◆ TASK DIRECTIONS
In the data below, find the line that contains "Task: Click the Video" and the line that contains "Skip to the". Copy both, plus every line between them, exactly.

AVAILABLE RECORDS: Begin

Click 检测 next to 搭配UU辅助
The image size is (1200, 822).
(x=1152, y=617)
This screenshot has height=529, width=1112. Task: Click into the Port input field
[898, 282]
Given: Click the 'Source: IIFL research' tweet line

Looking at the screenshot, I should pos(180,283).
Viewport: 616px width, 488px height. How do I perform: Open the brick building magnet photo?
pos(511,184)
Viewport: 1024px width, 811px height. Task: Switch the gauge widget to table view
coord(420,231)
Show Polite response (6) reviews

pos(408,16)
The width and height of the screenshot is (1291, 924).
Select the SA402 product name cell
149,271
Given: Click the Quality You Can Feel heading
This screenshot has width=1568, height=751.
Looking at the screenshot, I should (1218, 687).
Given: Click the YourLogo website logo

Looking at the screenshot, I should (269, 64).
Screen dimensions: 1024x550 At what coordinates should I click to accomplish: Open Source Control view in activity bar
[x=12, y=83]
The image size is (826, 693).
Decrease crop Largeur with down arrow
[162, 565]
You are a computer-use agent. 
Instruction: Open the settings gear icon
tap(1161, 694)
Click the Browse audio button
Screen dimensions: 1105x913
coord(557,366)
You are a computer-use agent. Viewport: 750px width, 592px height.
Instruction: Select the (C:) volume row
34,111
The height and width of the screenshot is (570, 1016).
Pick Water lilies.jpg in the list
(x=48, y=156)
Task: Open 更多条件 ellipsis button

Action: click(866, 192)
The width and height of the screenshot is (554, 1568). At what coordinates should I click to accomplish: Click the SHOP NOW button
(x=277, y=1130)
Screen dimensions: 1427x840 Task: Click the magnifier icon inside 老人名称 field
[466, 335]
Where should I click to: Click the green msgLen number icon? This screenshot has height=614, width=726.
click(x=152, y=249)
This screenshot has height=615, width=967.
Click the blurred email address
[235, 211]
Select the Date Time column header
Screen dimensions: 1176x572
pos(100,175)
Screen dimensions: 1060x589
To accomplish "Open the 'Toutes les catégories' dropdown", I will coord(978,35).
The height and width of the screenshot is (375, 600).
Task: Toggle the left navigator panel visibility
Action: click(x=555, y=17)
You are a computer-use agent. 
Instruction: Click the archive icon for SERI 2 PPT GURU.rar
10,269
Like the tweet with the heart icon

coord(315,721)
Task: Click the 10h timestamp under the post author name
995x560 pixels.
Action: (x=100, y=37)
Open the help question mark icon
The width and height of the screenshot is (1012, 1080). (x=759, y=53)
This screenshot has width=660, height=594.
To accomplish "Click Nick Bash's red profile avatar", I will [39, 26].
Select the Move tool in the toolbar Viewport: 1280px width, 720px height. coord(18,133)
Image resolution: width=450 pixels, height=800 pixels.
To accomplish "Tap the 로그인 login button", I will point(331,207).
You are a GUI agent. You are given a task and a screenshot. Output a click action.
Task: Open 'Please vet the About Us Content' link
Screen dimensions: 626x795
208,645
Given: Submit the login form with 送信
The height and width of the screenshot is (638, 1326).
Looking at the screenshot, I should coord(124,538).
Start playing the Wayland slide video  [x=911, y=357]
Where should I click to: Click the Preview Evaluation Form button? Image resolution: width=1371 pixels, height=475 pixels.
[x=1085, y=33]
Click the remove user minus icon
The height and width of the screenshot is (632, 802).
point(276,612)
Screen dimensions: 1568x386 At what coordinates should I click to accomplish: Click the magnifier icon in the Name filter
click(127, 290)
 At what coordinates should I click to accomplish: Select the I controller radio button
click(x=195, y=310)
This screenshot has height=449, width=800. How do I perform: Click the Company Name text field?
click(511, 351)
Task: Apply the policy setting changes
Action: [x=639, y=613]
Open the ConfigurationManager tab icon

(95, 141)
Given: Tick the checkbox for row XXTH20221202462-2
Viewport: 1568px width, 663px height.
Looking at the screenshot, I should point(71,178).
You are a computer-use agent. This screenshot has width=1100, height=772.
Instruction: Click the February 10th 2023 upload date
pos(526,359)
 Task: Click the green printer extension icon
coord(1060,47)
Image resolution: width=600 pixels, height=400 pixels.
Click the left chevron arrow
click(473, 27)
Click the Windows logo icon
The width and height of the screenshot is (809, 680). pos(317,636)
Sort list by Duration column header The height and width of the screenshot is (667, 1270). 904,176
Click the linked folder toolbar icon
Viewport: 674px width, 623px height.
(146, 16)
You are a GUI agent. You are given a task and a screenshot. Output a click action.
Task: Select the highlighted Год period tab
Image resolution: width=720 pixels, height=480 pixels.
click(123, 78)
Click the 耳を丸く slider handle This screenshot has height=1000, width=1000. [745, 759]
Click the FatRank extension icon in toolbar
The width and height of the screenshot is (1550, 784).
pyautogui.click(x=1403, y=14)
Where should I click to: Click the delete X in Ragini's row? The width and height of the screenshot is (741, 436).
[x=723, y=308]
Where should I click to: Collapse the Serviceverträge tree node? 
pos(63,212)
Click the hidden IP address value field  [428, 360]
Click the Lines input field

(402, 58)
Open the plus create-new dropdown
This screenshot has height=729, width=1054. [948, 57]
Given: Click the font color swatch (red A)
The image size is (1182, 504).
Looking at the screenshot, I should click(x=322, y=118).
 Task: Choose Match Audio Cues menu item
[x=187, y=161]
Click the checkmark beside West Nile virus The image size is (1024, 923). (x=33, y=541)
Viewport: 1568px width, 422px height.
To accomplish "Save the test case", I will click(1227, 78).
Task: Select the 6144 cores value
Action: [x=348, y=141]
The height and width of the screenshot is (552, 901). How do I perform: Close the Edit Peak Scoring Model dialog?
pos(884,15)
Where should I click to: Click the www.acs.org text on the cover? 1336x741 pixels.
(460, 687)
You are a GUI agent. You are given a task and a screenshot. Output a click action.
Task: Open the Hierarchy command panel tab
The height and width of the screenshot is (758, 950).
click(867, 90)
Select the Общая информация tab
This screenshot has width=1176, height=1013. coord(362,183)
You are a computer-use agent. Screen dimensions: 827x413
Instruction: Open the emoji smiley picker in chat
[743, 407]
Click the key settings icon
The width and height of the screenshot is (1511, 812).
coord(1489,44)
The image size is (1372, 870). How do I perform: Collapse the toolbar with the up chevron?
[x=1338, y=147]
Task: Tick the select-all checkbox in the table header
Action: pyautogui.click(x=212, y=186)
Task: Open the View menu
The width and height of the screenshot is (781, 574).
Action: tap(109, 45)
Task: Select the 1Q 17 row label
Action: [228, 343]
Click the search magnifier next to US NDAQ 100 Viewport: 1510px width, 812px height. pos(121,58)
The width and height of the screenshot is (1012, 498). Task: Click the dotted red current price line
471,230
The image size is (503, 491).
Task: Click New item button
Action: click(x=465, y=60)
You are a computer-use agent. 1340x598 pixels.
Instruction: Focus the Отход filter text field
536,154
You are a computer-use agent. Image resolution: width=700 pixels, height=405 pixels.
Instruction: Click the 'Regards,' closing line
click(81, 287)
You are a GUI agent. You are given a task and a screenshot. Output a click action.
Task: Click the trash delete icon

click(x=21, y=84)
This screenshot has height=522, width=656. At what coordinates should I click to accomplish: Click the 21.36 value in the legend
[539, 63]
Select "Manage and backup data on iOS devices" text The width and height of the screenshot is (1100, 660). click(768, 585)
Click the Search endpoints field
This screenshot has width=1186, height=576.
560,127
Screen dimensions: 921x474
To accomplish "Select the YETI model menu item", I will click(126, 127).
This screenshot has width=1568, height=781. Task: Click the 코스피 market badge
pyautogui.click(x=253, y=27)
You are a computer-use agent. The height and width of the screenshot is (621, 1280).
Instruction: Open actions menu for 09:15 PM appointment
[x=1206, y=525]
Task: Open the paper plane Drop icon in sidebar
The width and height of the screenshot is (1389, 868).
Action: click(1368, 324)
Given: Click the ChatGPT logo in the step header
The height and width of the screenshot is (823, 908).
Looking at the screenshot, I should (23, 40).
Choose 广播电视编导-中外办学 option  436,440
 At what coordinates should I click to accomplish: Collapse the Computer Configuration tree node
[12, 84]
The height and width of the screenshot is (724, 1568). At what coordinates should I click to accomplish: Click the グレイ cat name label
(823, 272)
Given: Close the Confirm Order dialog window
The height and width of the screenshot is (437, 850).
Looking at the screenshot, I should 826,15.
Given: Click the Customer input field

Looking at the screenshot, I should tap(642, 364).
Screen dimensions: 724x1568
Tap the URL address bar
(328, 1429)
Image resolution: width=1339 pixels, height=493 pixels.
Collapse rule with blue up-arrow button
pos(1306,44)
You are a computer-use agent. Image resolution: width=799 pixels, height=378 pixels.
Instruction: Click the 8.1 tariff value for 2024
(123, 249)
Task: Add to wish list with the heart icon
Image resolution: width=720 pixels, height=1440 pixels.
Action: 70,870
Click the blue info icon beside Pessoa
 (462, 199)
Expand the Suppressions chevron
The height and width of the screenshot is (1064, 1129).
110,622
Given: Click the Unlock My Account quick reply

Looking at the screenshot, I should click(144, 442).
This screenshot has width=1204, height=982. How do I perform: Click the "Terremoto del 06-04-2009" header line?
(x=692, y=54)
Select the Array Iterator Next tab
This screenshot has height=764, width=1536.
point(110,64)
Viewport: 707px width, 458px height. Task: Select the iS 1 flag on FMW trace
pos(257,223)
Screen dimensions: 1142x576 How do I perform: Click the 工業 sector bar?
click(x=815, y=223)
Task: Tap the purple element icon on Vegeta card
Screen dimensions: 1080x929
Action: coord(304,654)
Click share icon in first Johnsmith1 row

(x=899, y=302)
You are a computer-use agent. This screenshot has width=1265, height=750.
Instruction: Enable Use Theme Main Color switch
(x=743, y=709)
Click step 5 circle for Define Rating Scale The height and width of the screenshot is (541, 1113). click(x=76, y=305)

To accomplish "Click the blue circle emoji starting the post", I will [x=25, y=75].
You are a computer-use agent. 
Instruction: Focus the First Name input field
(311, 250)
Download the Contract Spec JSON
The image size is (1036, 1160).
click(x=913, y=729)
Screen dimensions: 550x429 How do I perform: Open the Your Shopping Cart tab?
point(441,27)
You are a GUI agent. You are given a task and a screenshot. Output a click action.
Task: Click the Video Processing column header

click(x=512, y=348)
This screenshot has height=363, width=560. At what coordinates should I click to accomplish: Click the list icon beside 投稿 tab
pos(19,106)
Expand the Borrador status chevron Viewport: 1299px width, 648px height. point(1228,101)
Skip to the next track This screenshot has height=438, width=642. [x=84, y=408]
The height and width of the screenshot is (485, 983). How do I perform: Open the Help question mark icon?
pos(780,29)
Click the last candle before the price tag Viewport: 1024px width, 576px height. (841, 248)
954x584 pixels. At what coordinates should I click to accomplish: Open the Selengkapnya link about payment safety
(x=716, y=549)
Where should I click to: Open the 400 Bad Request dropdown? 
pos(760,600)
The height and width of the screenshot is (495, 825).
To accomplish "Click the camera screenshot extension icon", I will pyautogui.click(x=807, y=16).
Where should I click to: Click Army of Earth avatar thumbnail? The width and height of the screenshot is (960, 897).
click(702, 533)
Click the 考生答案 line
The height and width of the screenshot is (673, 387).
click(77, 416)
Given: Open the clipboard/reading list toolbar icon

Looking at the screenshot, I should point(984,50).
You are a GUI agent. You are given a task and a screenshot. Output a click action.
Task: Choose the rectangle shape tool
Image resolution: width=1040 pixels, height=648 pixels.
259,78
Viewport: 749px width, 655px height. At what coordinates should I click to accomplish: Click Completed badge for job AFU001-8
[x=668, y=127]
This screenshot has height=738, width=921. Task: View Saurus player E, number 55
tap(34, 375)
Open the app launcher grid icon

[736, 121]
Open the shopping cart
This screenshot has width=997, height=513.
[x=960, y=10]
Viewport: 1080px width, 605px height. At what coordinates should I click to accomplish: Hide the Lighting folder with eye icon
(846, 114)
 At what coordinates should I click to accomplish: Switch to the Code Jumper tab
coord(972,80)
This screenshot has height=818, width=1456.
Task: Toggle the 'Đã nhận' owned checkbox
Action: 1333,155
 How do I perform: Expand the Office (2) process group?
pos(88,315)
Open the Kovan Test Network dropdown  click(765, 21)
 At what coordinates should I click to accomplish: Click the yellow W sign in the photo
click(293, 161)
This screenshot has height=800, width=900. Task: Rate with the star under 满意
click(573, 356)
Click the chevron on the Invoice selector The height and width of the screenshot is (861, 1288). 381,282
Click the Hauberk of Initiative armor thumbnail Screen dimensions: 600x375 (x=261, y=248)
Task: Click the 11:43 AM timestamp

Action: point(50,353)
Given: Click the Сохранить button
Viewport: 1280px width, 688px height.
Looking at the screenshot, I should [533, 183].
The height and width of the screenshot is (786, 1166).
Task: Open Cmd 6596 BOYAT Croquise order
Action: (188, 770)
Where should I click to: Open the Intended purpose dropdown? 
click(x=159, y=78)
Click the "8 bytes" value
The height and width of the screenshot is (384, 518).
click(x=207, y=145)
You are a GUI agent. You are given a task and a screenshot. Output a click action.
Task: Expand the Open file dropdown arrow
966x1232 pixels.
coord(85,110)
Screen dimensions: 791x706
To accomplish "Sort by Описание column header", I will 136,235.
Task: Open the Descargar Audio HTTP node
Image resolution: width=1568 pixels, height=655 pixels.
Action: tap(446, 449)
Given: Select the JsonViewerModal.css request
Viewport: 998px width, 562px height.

AVAILABLE RECORDS: End

◆ REPLY
Task: Click the Video Processing column header

click(x=512, y=348)
This screenshot has height=363, width=560. At what coordinates should I click to accomplish: Click the list icon beside 投稿 tab
pos(19,106)
Expand the Borrador status chevron Viewport: 1299px width, 648px height. point(1228,101)
Skip to the next track This screenshot has height=438, width=642. [x=84, y=408]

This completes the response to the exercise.